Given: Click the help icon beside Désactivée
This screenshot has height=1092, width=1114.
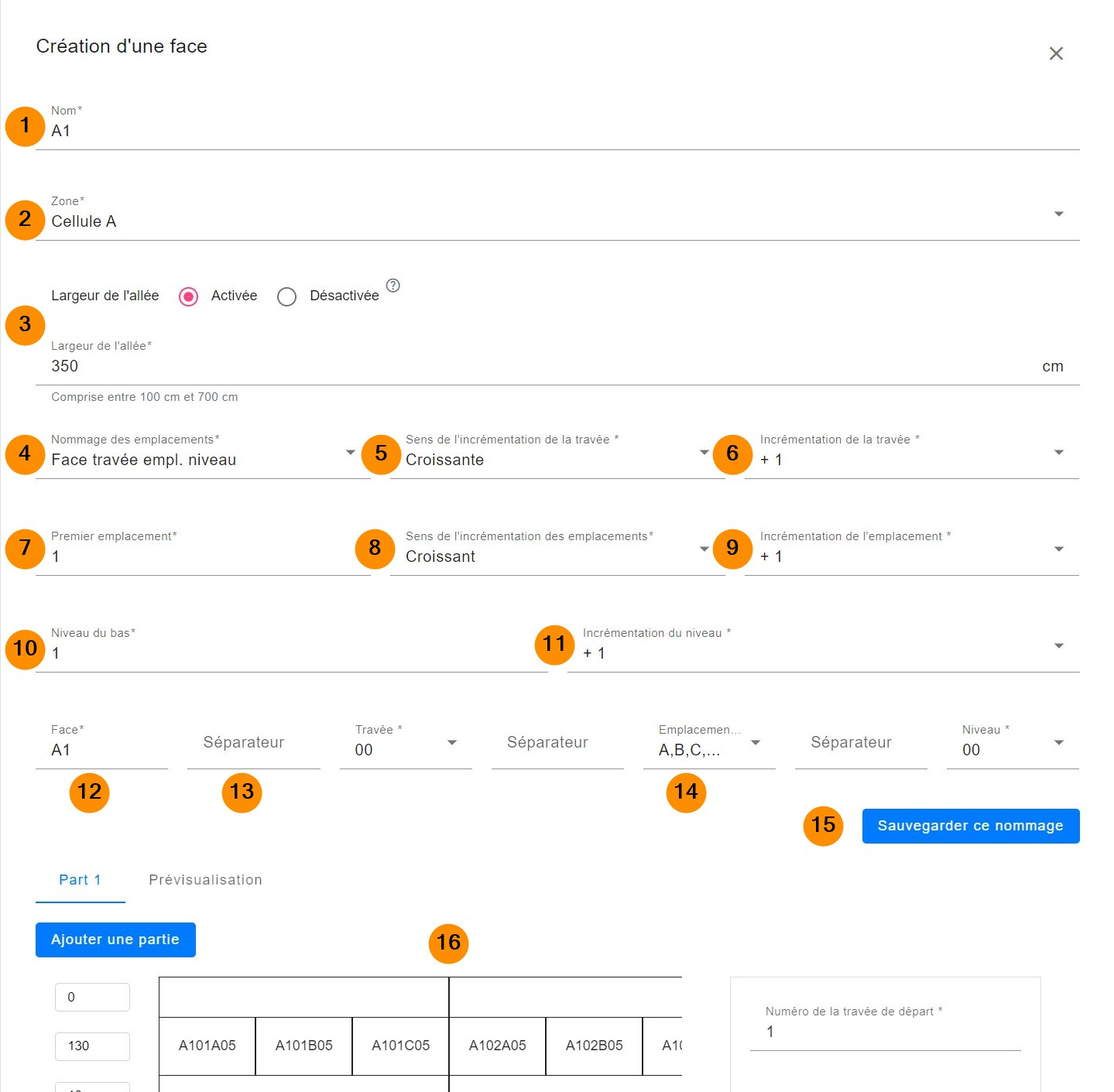Looking at the screenshot, I should pyautogui.click(x=392, y=286).
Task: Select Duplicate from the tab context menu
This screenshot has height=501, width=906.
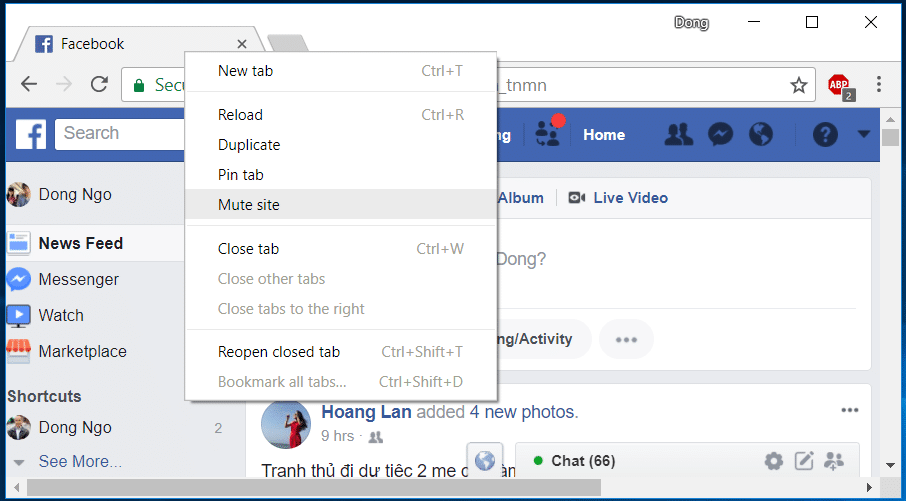Action: (x=249, y=145)
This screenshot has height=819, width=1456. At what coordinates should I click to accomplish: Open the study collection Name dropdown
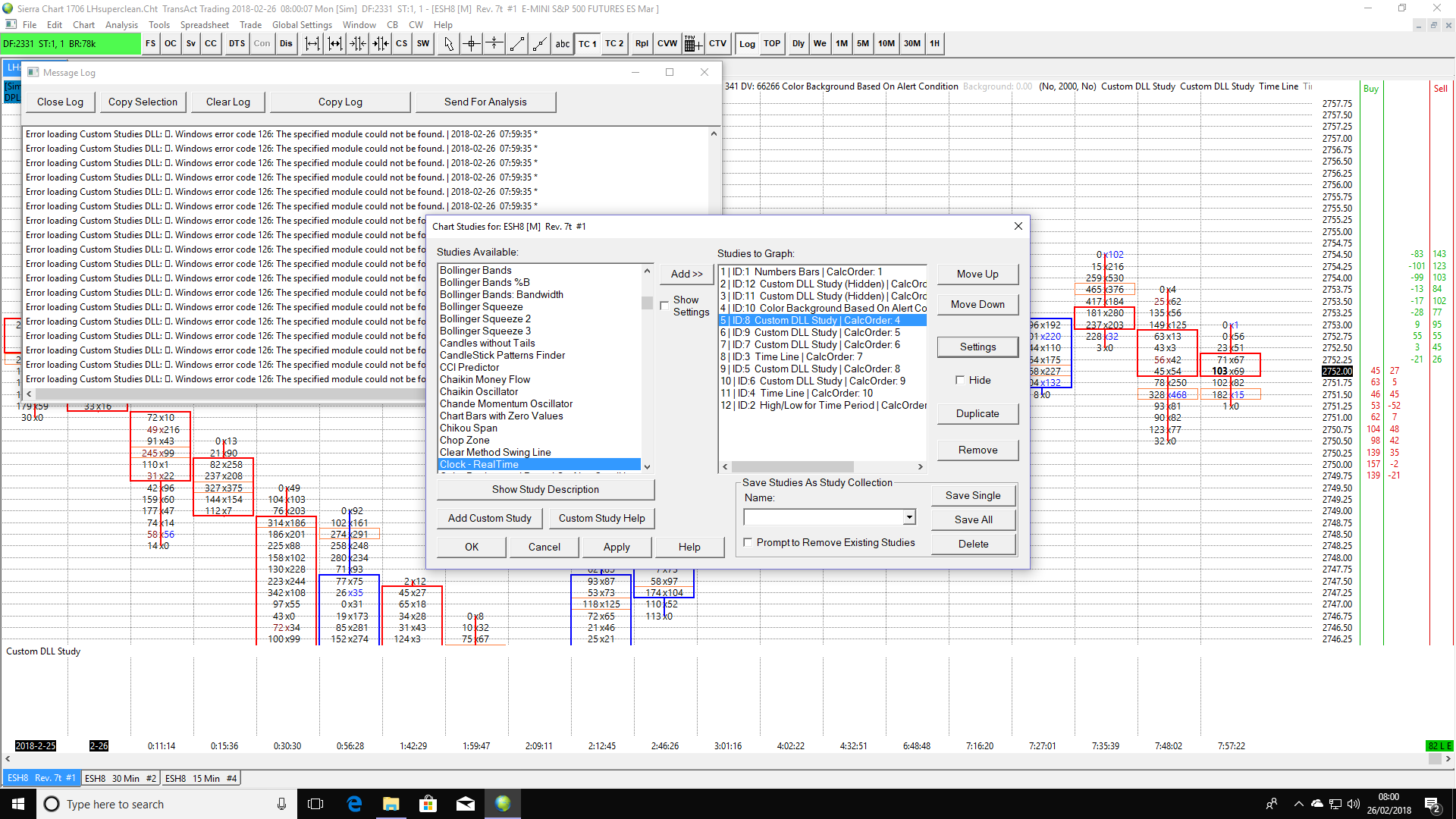tap(908, 517)
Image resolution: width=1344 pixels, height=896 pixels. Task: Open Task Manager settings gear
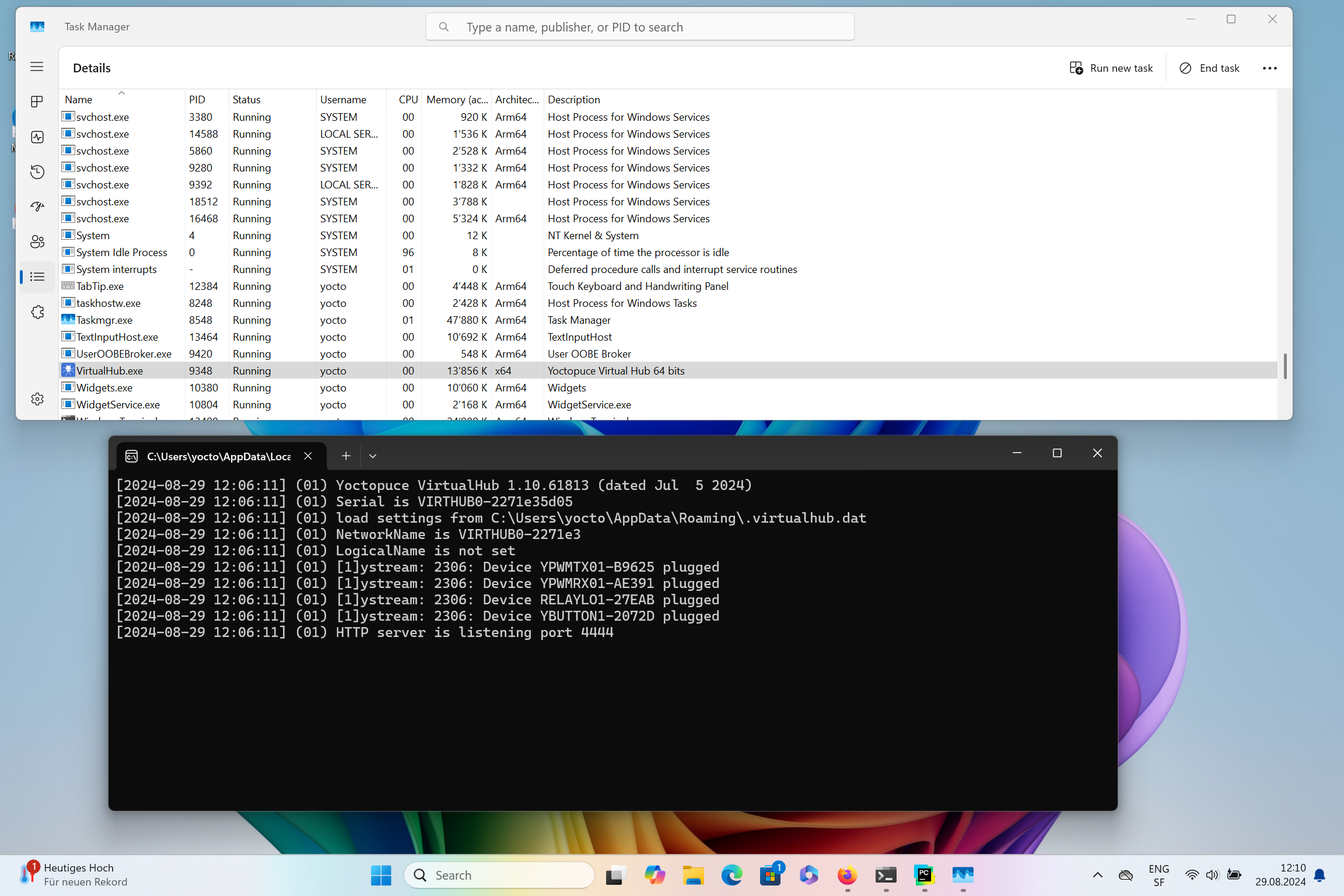pyautogui.click(x=37, y=399)
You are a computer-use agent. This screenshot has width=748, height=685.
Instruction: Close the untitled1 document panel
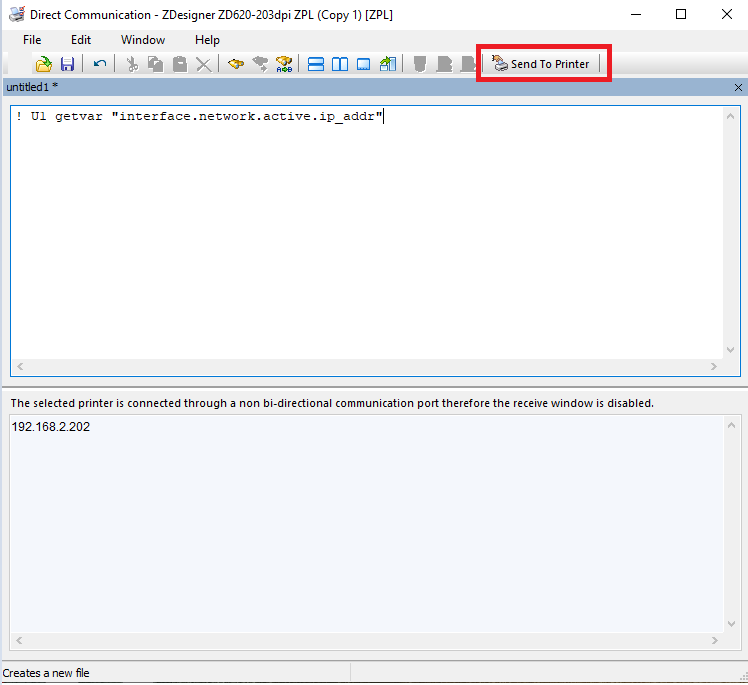click(x=738, y=88)
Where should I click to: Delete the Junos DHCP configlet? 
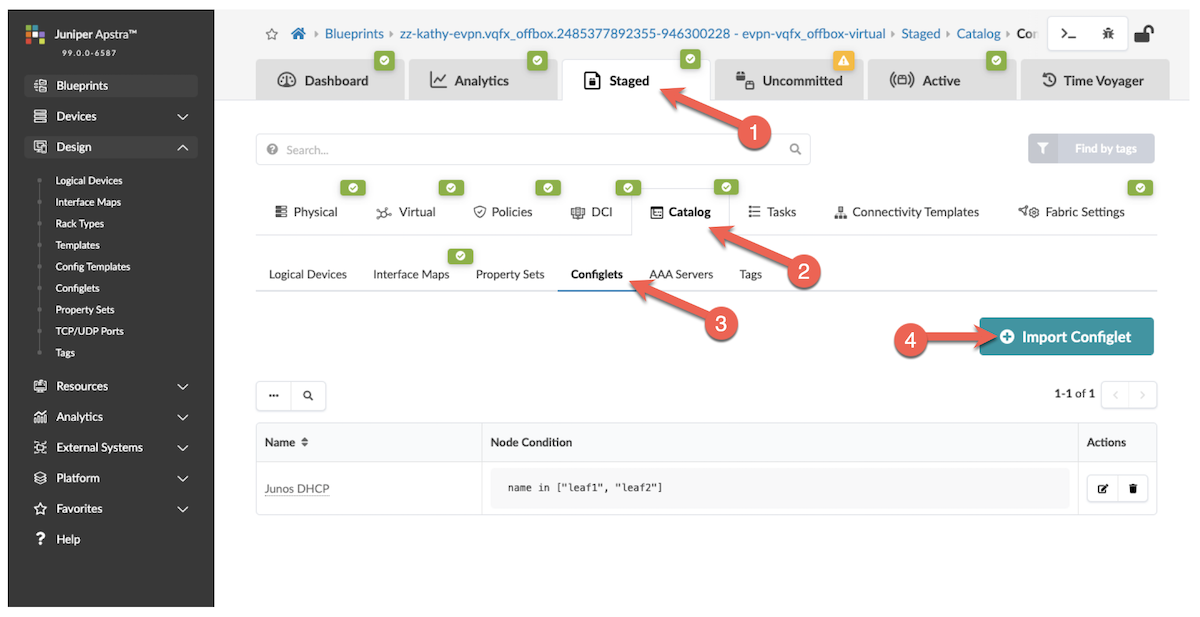click(1133, 488)
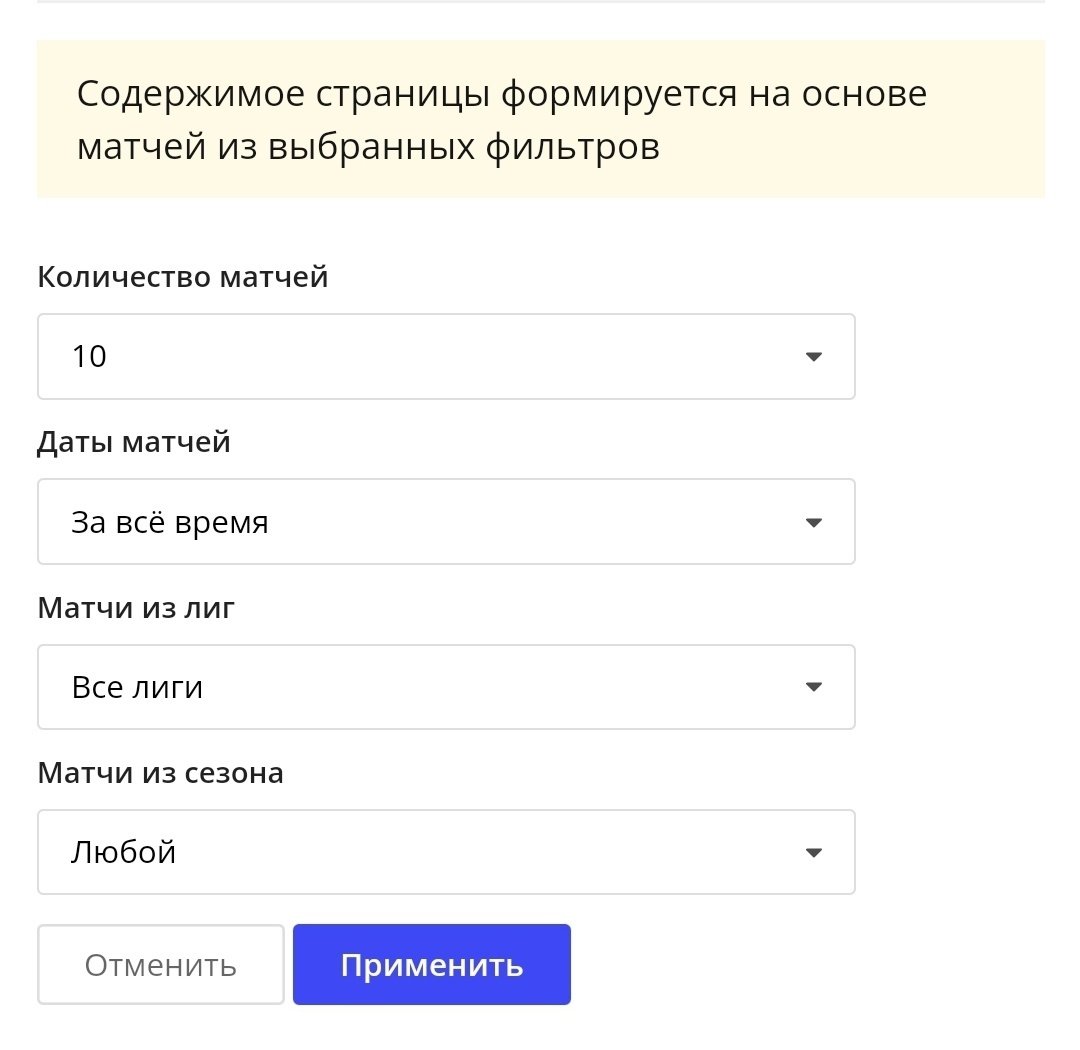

▶ _REQUIREMENTS_: Copy out the records verbatim, from the line holding "Image resolution: width=1344" through the end of the records, inclusive. Omit the pictures.

▶ _WRITTEN RESPONSE_:
Image resolution: width=1344 pixels, height=896 pixels. Task: Open Task Manager settings gear
pyautogui.click(x=37, y=399)
You are a computer-use agent. This screenshot has width=748, height=685.
Instruction: Close the untitled1 document panel
click(x=738, y=88)
Where should I click to: Delete the Junos DHCP configlet? 
click(1133, 488)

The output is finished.